To illustrate the point, compare Arteta and Song in the two Premier League games against Manchester City last season. Arteta achieved 4 tackles and 11 interceptions to Song’s 2 tackles and 3 interceptions in those two games. A small sample size, sure, but it demonstrates Arteta’s defensive addition to Arsenal. This weekend Arteta helped himself to one more tackle and two additional interceptions over Diaby, again illustrating Diaby’s lack of input to the match.

With another player alongside Arteta who is also minded to play their part defensively (for example Wilshere, who picked up the same number of tackles and two more interceptions than Song in the 2-1 win against Barcelona in 2011) and Arsenal’s security at the back is likely to continue.

Arsenal creating chances, but can’t put them away:

While Arsenal have been keeping clean sheets, they’ve also been allowing their opponents to keep them as well. On the plus side, it’s not as if they aren’t creating chances (40 in 2 games), but on the minus side those chances have been wasted (only 5 on target).

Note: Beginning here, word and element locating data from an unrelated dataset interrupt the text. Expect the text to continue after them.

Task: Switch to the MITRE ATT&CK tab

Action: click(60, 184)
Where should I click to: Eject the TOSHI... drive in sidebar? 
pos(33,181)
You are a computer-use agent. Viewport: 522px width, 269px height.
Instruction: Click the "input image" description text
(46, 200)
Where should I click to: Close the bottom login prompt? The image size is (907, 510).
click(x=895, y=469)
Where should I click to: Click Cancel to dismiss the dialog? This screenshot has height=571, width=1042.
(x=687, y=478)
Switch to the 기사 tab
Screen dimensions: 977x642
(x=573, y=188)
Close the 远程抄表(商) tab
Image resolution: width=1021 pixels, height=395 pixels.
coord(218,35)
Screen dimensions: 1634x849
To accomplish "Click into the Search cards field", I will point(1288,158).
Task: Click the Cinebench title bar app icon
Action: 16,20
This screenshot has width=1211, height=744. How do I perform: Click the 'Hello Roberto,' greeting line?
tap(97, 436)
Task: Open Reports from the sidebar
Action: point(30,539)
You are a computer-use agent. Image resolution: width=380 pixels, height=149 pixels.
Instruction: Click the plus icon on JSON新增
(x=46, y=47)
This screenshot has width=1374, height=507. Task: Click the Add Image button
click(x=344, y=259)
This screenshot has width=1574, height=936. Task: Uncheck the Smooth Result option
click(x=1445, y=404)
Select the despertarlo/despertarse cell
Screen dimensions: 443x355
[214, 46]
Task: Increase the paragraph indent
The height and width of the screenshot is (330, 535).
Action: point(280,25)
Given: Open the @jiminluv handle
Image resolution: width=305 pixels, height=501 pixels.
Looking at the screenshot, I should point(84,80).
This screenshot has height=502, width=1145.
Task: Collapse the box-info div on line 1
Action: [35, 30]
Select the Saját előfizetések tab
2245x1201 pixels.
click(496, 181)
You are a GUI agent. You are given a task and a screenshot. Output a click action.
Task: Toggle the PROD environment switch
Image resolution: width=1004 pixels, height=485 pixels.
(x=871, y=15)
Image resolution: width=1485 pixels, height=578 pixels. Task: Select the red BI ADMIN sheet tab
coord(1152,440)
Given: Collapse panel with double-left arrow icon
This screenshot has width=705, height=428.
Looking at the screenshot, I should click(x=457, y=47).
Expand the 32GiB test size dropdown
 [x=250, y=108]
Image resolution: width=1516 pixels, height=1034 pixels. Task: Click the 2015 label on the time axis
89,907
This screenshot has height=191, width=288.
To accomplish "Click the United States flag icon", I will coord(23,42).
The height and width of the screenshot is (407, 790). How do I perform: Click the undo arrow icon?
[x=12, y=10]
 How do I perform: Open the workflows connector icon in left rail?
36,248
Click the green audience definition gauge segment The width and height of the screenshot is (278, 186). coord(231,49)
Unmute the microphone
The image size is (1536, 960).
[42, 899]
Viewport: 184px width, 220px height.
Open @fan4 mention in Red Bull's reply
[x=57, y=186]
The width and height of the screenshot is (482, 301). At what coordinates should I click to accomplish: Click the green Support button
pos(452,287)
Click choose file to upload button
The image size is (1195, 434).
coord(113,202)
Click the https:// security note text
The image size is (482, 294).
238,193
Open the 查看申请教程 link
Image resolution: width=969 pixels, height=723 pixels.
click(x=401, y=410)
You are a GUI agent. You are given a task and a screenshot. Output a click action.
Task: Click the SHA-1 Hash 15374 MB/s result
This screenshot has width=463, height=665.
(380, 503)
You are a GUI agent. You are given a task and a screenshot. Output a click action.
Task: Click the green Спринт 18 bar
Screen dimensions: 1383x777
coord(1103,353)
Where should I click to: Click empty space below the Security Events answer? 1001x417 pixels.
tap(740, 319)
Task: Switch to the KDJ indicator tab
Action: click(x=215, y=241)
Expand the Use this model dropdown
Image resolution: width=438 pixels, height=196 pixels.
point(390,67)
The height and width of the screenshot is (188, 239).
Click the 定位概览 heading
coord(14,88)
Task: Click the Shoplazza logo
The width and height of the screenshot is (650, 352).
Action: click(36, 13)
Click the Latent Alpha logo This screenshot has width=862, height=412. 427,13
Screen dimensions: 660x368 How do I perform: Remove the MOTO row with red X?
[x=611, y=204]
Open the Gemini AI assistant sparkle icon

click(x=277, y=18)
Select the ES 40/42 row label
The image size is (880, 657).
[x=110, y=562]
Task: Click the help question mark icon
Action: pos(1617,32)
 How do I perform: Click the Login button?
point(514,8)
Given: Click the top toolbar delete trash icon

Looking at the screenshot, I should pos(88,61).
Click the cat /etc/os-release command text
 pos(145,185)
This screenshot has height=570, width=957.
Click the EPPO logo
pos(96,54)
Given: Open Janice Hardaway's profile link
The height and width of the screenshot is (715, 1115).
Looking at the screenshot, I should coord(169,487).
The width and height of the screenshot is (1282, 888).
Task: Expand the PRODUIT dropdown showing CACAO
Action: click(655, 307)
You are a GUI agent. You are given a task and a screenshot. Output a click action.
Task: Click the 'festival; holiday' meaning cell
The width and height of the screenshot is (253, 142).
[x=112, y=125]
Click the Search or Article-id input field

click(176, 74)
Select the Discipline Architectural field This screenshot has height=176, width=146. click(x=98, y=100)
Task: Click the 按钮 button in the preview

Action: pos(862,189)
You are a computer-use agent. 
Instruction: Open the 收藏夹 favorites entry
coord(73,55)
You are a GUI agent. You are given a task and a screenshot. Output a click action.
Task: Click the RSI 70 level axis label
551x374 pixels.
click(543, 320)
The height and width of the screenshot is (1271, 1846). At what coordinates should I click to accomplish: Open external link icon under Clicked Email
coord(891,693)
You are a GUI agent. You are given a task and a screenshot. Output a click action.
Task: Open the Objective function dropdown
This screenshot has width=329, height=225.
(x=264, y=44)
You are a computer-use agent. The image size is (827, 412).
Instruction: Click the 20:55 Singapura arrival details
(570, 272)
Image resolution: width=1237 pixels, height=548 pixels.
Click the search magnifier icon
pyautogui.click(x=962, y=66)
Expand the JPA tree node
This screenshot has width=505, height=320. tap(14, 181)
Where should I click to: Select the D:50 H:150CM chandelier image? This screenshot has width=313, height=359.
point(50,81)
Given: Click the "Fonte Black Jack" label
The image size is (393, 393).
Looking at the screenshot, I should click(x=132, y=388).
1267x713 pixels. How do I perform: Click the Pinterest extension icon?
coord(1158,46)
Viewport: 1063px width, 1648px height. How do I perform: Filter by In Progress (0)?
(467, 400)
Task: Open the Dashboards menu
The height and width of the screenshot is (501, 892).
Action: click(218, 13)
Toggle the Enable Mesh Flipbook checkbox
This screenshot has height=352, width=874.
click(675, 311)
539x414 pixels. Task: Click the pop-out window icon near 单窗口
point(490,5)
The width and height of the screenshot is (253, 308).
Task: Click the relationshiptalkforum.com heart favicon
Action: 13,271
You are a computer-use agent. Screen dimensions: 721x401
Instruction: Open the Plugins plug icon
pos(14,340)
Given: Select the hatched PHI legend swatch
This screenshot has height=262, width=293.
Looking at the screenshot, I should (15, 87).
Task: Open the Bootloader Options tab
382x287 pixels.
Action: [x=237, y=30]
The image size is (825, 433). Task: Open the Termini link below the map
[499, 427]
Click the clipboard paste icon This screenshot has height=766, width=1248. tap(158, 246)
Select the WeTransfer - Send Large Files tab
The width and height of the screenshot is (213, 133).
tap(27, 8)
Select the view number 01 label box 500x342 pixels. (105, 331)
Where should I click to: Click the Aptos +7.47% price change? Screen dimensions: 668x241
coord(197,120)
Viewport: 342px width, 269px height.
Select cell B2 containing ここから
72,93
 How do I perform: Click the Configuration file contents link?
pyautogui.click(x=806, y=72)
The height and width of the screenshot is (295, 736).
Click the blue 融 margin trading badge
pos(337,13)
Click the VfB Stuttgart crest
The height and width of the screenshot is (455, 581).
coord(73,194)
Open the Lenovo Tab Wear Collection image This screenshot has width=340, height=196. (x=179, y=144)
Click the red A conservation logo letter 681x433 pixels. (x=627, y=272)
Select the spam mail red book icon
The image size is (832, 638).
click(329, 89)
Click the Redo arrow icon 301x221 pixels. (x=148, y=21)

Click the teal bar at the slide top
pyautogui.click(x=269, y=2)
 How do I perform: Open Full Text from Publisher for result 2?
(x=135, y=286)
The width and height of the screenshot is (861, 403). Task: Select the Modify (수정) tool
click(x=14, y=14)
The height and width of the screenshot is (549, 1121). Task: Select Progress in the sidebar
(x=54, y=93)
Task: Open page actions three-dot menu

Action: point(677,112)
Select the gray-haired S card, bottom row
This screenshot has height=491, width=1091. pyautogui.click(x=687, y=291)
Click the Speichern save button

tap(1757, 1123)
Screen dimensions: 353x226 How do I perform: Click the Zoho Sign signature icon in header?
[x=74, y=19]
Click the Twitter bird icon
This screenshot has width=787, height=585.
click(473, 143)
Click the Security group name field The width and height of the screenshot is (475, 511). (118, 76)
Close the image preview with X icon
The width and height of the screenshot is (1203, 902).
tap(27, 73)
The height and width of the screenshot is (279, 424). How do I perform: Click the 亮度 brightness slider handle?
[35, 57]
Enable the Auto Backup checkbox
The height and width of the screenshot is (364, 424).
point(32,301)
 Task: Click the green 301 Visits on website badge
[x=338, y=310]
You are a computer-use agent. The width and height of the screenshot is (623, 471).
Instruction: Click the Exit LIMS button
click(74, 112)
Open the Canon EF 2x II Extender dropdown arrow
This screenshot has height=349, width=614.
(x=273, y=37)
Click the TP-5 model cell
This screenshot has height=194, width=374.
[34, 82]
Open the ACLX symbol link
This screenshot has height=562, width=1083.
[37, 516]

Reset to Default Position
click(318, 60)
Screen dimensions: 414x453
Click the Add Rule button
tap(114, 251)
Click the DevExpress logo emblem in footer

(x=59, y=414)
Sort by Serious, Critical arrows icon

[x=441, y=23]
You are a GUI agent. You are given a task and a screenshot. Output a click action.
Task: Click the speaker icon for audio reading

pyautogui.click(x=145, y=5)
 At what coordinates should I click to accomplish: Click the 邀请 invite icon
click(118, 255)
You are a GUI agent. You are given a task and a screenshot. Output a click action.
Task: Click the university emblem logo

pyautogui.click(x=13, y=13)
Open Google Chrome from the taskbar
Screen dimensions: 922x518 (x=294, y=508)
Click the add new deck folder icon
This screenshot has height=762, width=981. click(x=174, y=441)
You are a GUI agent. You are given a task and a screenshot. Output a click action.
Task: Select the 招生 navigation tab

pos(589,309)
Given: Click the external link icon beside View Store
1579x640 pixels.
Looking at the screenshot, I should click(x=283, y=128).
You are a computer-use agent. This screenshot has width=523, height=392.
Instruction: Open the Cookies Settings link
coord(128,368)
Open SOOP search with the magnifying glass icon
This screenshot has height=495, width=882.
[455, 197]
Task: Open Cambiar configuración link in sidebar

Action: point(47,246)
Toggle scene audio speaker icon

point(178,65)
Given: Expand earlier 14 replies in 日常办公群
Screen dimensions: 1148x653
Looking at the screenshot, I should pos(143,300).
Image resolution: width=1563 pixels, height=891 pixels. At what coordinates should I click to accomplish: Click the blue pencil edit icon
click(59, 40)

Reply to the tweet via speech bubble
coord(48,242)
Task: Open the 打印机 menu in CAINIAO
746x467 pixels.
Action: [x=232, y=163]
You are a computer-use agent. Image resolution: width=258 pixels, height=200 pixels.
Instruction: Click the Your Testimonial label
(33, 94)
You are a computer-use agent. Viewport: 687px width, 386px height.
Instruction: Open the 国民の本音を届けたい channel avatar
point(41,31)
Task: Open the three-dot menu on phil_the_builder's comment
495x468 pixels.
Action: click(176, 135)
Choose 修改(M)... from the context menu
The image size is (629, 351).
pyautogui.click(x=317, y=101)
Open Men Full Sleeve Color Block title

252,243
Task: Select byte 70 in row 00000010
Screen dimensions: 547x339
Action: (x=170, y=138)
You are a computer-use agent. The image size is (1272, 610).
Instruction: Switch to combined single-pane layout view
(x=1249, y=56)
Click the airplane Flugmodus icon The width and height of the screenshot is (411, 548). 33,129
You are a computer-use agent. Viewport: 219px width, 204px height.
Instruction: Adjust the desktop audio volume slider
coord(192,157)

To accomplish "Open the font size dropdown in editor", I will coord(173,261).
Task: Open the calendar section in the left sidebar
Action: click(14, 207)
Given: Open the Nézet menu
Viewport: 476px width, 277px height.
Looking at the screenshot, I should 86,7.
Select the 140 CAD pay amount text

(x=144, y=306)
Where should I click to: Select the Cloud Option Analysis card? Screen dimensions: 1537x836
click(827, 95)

40 shots, only 5 on target

Is this a cause for concern? In short, no. As Wenger mentioned afterwards, one month ago Giroud, Podolski and Cazorla didn’t know each other, or any of their new teammates, so it’s a little early to be concerned that they haven’t scored; if anything it’s a positive sign that they have been creating so many chances. Also, while the defence is so solid, it gives the attack more time to gel than if Arsenal were shipping a couple of goals per game – as both Manchester clubs have done so far this season. A scrappy goal here or there could be enough to secure three points.

Final Thoughts

Regardless of results, two matches is too early to assess any club in the league. In the same way that there are positives for Arsenal as outlined above, they could simpy be statistical anomalies. While Wenger keeps faith in the likes of Diaby and Djourou it’s hard to argue that they will compete for a league title, but if the squad isn’t taxed too heavily, the first team could be very strong after a couple of months to gel.